Culturally responsive teaching (CRT), very similar to CRP, validates children’s cultural heritages to “build bridges of meaningfulness between home and school experiences as well as between academic extractions and lived sociocultural realities” (Gay, 2010, p. 31). Both CRP and CRT support teachers with the development of intellectual, social, emotional, and political learning opportunities to teach the whole learner (Gay, 2010; Ladson-Billings, 1994).

CRP and CRT defy traditional educational practices and cultural hegemony and develop social consciousness, intellectual critique, and political and personal efficacy. Teachers honor and respect students’ home culture and incorporate it within their daily instruction. Students believe that achievement is within their reach. Teaching practices that are transformative create structures to help students combat prejudices, racism, and other forms of oppression and exploitation.
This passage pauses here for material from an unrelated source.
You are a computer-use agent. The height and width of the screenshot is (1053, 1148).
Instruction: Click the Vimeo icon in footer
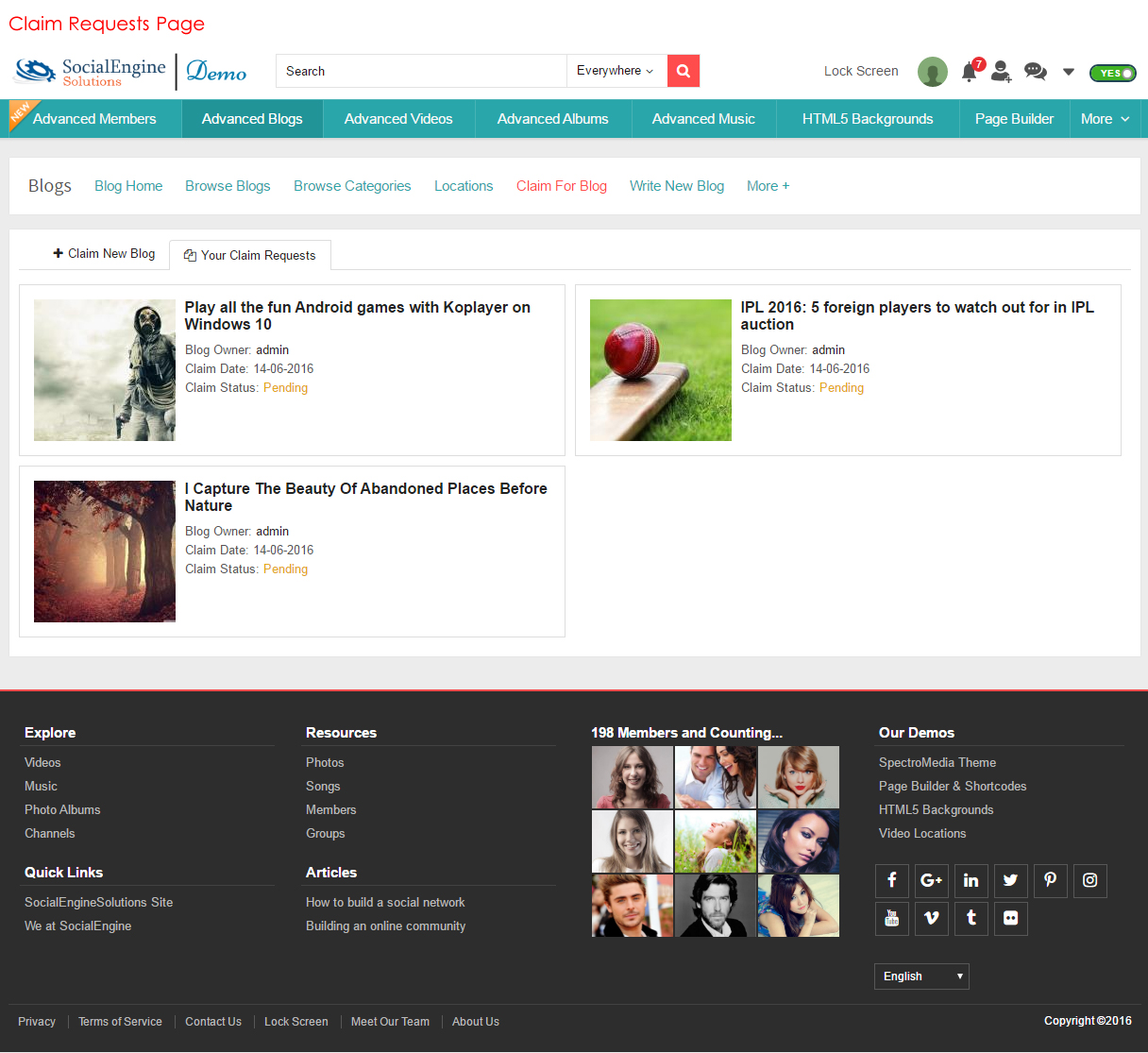931,918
  • The first step mathematics teachers can take to be more culturally responsive is to build relationships with students and caregivers.
  • Reach out at the beginning of the school year to introduce yourself to the caregivers.
  • Gather at least one thing the student likes to do or something about their past experiences in mathematics class.
  • Learn how to pronounce your students’ names.
  • Survey your students or have them complete a mathography, sharing some of their interests; things previous teachers have done that they found helpful and those things that made it difficult; extracurricular activities in both school and community; hobbies, sports, favorite book; one thing about their family that is of interest; how they do mathematics outside of school.
  • Create newsletters that can be sent home in which you share topics for the week, possible home connections, and ways the family can engage in some type of activity.
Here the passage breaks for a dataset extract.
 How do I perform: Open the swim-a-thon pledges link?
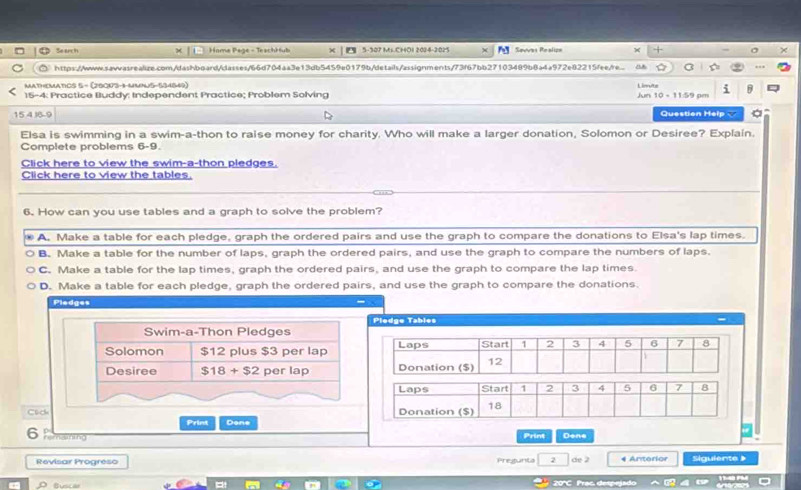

Next, teachers can make an effort to become more engaged with the lives of their students and their communities outside the school at both a personal and a mathematical level. By spending time with your students and their families, outside the school context and in their communities, mathematics teachers will learn of and value their students’ families and community assets. They can then use these assets to build community networks that promote equity, access, and empowerment of students. The great aspect of teaching in responsive ways to students’ culture is that all students and communities have cultures ready to flourish in the context of mathematics learning. Teachers can get involved/learn about your school’s/students’ community.

  • Attend community events, fairs, or activities where you might be able to see your students.
  • Attend sports or musical activities, greet caregivers, and express an interest in knowing how your student is doing beyond your mathematics class.
  • Reach out to community members to learn more about their roles, such as religious and other organizations that might be connected to or be interested to support the school.
  • Learn about the local, national, and international news events that are significant to your students and their families.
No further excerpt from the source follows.